Benvenuti: il ritorno al Met, Nuti, Paperino. "Prato per me fu una bellissima scoperta"

L'intervista. I ricordi e gli affetti che legano Alessandro Benvenuti alla città di Prato; da "Ad ovest di Paperino"a"Caino e Caino", senza dimenticare il vecchio amico Francesco Nuti

Alessandro Benvenuti

Alessandro Benvenuti

Prato, 21 dicembre 2018 - 21 e 22 dicembre ore 21,30, teatro Metastasio. Torna “Benvenuti in casa Gori”, il fortunato testo scritto diretto ed interpretato dal grande Alessandro Benvenuti. Un artista amatissimo in città, un “figlio adottivo”che ha sempre mantenuto uno stretto legame con la città che si appresta ad applaudirlo nuovamente, dopo anni di assenza. Un piacevole regalo di Natale che rientra nelle iniziative Prato Festival messe a punto dall’assessorato alla cultura.

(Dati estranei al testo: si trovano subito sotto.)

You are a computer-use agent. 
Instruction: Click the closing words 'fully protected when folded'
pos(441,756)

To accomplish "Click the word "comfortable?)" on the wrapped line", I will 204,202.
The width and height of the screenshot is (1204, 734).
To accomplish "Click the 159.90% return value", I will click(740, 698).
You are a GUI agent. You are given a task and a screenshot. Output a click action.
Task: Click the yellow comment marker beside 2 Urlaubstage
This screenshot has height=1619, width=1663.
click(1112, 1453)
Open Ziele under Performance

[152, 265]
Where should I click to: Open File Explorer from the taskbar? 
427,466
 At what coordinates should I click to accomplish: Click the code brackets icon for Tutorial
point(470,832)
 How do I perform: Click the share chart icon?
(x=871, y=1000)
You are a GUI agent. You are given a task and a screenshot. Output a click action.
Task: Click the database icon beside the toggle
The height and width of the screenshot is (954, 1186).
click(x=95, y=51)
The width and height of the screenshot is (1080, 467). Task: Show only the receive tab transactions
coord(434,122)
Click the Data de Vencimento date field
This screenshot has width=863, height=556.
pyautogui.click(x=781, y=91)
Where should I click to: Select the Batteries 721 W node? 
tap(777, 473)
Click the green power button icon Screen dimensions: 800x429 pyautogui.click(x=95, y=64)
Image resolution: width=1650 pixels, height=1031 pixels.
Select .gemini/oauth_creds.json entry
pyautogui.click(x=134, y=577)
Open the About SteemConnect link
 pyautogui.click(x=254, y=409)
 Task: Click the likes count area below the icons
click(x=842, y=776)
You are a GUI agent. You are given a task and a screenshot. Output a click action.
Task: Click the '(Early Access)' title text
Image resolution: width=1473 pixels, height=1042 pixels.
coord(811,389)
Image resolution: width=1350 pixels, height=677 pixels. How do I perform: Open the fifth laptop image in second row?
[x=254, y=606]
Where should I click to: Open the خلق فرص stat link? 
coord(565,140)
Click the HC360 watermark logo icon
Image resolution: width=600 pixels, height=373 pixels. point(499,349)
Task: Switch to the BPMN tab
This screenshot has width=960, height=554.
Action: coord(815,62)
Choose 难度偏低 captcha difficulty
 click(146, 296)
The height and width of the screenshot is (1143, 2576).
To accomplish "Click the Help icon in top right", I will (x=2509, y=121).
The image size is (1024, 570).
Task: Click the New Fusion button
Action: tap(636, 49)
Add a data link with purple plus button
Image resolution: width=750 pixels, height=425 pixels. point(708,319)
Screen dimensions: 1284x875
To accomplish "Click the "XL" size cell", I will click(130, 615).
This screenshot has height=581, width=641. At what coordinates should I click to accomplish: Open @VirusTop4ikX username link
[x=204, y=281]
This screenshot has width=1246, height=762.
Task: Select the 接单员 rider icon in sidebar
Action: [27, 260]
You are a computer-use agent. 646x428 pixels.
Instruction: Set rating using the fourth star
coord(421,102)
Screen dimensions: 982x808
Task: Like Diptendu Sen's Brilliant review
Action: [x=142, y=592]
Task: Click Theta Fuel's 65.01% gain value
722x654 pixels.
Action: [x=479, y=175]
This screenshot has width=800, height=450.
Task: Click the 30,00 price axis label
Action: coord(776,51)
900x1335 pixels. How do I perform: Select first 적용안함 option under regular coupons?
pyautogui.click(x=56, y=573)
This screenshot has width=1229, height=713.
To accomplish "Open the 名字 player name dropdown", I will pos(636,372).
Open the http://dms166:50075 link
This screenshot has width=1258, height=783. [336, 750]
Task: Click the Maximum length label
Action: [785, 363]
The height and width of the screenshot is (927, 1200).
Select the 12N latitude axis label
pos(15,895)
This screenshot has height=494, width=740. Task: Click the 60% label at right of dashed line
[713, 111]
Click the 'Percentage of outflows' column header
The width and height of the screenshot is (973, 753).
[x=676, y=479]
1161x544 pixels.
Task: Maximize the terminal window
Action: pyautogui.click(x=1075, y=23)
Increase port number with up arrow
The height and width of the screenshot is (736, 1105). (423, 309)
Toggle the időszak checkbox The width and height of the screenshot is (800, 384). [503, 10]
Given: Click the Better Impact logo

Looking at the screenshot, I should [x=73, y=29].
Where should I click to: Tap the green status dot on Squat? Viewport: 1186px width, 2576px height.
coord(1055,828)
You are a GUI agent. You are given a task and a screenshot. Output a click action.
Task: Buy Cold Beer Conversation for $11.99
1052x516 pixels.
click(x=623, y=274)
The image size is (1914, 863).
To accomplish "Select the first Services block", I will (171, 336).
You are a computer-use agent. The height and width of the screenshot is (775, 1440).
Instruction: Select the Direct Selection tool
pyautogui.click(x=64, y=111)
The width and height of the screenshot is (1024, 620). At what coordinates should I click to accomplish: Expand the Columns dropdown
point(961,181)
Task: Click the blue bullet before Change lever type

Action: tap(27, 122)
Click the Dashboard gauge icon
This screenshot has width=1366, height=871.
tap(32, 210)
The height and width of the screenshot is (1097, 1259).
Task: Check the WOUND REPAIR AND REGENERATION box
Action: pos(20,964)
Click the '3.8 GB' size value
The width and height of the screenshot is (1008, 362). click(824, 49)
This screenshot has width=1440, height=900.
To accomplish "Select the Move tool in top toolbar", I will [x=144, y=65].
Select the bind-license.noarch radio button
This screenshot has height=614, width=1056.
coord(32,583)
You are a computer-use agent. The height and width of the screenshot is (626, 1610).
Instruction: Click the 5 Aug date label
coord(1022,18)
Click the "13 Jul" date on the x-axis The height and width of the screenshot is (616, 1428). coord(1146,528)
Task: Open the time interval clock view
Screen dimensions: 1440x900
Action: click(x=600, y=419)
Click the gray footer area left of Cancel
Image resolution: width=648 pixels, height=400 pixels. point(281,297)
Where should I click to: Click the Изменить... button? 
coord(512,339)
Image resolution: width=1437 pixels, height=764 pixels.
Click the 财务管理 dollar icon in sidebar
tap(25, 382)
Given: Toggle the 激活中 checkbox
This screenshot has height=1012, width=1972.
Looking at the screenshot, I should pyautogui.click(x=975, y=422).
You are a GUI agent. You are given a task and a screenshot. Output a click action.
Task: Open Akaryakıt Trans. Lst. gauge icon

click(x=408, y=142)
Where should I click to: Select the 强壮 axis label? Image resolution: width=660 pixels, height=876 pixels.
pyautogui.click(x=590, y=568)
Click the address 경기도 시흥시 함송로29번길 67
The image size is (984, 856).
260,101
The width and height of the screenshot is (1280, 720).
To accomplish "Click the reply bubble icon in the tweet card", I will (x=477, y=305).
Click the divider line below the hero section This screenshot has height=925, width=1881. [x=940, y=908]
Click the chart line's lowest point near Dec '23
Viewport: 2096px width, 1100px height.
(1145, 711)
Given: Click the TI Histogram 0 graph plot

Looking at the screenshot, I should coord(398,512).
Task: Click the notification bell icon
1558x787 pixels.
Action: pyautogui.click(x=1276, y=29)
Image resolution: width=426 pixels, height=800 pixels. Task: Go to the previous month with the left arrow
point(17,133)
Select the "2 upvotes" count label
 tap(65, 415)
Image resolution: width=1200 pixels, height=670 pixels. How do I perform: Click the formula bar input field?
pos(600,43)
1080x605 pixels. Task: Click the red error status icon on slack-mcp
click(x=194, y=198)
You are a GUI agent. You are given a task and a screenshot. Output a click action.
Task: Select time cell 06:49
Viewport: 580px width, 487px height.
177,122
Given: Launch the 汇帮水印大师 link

Un ritorno in grande stile sulle tavole del palcoscenico del Metastasio: finalmente! L’ultima volta al Met con i Giancattivi, all’insegna del tutto esaurito. Che ricordo ha di quegli anni ?

“C’è una foto per me storica, molto affettuosa, che ci ritrae sul palco del Met, insieme ai nostri musicisti. Diamo le spalle al pubblico e ci facciamo questa foto ricordo di quelle serate. Una immagine consegnata alla storia personale, di un grande successo, con Athina e con Francesco che era felicissimo di tornare a casa sua. Il mio ricordo più bello e indelebile è questo”

“Benvenuti in casa Gori” è un classico. Si è spiegato negli anni le ragioni di un successo così duraturo?

“Me lo sono spiegato; Benvenuti in casa Gori è teatro allo stato puro; la possibilità da parte del pubblico, senza nessun orpello, di vedere un mondo, di vedere l’interno di una famiglia, che somiglia a tante famiglie, capire l’effetto che questo racconto ormai vecchio, che la riproposta di questo mondo familiare, fa sul pubblico di oggi. Un linguaggio estremamente popolare, ma una messa in scena che somiglia al teatro sperimentale; la commistione di questi linguaggi, dà una eleganza a dei contenuti, che dovrebbero appartenere al vernacolo ma che invece diventano alti. E’ uno strano mix non facile da ottenere. Altra cosa in questo spettacolo; sono rigorosissimo, non è mai successo che mutassi una virgola nell’interpretazione per strappare una risata in più. E sono sicuro che il pubblico lo apprezzi”

Tra i dieci personaggi che lei porta in scena ci sarà un preferito? Se sì, perché?

“In realtà non c’è. Sono dieci personaggi che traggono ispirazione dai miei veri parenti. Diciamo che negli anni è successo che dedicassi più attenzione ad alcuni o ad altri, per migliorare il personaggio. Adesso sono tutti maturi alla stessa maniera. A questi dieci parenti chiesi il permesso. Chiesi…. posso rubarvi un po’ di anima per questo spettacolo ? Se avessero saputo che sarebbe andata avanti per più di trent’anni, chissà cosa avrebbero risposto!"

La leggenda dice che il testo fu scritto in quattro e quattr’otto per colmare un vuoto improvviso nel cartello del teatro di Rifredi. E’vero?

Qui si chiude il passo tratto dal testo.